Importance: Enasidenib mesylate, a mutant isocitrate dehydrogenase 2 (IDH2) protein inhibitor that promotes differentiation of leukemic myeloblasts, was recently approved by the US Food and Drug Administration for use in relapsed/refractory (R/R) mutant IDH2 acute myeloid leukemia (AML). During the first study of enasidenib in humans, a minority of patients with advanced myeloid neoplasms experienced unexpected signs/symptoms of a differentiation syndrome (DS), a potentially lethal entity.
Objective: To characterize IDH-inhibitor-associated DS (IDH-DS) and its effective management.
Design, setting, and participants: Using data obtained from a multicenter, open-label, pivotal phase 1/2 study of enasidenib, a differentiation syndrome review committee retrospectively evaluated potential cases of IDH-DS in enasidenib-treated patients with R/R AML. Data were collected between August 27, 2013, and October 14, 2016. The committee identified and agreed on signs and symptoms characteristic of IDH-DS and developed an algorithm for identification and treatment. Among 281 patients with R/R AML enrolled in the trial, the committee identified 72 patients for review based on investigator-reported cases of DS (n = 33) or reported adverse events or signs and symptoms characteristic of IDH-DS.
Interventions: Treatment with enasidenib at a dosage of 50 to 650 mg/d was evaluated during the dose-escalation phase, and a dosage of 100 mg/d was used in the phase 1 expansion and phase 2, all in continual 28-day cycles.
Main outcomes and measures: Unexpected adverse events of IDH-DS during the phase 1/2 study.

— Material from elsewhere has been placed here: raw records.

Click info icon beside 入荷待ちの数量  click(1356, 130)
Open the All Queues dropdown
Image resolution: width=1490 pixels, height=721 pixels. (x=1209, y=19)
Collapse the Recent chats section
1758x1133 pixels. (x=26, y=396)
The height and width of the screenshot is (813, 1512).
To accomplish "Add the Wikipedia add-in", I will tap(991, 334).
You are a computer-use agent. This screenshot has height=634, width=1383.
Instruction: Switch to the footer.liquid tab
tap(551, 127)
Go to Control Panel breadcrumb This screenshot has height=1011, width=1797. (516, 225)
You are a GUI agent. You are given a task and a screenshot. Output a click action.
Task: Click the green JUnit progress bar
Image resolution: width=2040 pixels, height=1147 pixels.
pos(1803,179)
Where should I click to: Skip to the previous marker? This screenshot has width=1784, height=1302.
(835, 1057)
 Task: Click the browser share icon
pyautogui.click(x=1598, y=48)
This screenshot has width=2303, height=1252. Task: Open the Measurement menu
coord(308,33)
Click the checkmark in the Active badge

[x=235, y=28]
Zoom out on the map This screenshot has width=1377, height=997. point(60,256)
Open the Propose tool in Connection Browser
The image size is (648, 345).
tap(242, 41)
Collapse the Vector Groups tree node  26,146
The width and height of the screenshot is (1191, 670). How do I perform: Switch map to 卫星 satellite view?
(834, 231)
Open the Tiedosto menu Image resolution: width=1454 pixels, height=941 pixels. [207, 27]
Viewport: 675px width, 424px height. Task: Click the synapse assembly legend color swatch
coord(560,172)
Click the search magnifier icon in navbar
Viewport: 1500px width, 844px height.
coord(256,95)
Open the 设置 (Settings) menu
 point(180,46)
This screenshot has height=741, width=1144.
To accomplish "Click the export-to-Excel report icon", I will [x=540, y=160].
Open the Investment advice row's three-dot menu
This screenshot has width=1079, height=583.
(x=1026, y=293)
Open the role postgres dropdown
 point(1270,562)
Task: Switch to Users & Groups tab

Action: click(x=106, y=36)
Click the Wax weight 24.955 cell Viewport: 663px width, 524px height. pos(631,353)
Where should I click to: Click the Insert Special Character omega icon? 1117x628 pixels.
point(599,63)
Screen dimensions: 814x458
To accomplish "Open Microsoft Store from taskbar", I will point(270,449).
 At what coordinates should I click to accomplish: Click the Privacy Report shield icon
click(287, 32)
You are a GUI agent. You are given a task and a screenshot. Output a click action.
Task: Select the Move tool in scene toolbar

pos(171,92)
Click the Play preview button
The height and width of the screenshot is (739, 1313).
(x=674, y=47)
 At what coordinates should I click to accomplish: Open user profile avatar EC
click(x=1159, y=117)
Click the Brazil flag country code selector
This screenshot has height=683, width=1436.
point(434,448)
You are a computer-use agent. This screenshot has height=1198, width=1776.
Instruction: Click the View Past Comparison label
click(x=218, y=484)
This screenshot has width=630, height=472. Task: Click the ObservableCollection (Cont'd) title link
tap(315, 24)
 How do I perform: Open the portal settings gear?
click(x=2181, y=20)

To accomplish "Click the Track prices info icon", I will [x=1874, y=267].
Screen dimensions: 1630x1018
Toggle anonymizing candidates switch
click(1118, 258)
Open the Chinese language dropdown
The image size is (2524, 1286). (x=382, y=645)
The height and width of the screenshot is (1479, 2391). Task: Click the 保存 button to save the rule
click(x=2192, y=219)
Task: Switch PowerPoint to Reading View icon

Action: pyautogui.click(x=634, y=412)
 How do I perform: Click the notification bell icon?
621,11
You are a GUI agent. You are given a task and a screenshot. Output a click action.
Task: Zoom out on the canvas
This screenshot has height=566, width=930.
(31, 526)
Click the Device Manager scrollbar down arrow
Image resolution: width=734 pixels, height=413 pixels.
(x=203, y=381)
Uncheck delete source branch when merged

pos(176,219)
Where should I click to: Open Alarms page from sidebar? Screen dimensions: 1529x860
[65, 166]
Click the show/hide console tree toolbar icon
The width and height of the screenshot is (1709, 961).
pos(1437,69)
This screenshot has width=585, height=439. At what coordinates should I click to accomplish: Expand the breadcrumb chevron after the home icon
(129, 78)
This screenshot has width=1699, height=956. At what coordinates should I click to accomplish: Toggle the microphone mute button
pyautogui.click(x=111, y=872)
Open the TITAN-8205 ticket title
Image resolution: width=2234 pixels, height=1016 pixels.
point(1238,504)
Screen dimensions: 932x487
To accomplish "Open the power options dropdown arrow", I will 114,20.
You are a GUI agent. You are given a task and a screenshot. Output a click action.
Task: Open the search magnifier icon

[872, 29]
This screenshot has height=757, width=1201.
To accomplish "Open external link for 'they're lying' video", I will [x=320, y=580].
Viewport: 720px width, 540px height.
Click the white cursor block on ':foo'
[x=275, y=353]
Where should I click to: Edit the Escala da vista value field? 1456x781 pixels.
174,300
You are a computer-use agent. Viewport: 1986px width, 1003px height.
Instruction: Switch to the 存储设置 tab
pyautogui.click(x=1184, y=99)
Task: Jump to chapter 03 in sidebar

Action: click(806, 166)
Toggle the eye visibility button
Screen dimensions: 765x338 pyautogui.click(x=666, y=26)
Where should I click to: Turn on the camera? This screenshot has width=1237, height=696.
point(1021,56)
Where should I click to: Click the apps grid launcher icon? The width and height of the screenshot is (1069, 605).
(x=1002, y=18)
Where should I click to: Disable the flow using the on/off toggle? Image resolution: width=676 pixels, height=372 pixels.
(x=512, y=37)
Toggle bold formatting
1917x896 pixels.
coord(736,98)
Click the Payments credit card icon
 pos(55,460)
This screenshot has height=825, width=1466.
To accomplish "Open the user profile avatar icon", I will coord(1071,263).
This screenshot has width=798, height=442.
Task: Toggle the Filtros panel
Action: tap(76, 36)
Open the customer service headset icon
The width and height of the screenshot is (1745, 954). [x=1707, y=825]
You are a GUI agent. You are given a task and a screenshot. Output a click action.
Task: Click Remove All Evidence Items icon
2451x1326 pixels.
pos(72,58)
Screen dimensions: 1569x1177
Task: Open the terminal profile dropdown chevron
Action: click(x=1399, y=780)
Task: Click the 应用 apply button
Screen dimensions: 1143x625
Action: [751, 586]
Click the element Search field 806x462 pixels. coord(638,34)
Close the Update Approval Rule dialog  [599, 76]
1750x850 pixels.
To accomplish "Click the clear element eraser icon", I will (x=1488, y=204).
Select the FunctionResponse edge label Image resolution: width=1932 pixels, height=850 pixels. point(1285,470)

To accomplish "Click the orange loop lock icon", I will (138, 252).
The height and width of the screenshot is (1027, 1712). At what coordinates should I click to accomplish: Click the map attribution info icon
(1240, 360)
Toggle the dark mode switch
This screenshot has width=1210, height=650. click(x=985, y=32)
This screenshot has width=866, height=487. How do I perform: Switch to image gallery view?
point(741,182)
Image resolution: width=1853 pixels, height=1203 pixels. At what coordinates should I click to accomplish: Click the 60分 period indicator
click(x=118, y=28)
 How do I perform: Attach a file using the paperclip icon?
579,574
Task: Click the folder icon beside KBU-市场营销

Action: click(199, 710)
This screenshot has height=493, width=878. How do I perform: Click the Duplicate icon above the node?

Results: Thirty-three of the 281 patients (11.7%) were identified as having possible or probable IDH-DS. Median age of those 33 patients was 70 years (range, 38-80 years); 20 (60.6%) were male. The most frequent manifestations were dyspnea, fever, pulmonary infiltrates, and hypoxia. Median time to onset was 30 days (range, 7-129 days). Patients who experienced IDH-DS were less likely to have less than 20% bone marrow blasts (6% vs 22%, P = .04) and more likely to have undergone fewer previous anticancer regimens (median, 1.0 [range, 1-4] vs 2.0 [range, 1-14], P = .05) at study entry than those who did not. Thirteen patients (39.4%) had concomitant leukocytosis. Isocitrate dehydrogenase differentiation syndrome was effectively managed with systemic corticosteroids. The enasidenib regimen was interrupted for 15 patients (45.5%), but permanent discontinuation of treatment was not required.
Conclusions and relevance: Isocitrate dehydrogenase differentiation syndrome is a recognizable and potentially lethal clinical entity, occurring in approximately 12% of enasidenib-treated patients with mutant-IDH2 R/R AML. It requires prompt recognition and management. As use of mutant IDH inhibitors increases, these findings and recommendations are increasingly germane to care of patients with mutant-IDH neoplasms.
Trial registration: clinicaltrials.gov Identifier: NCT01915498.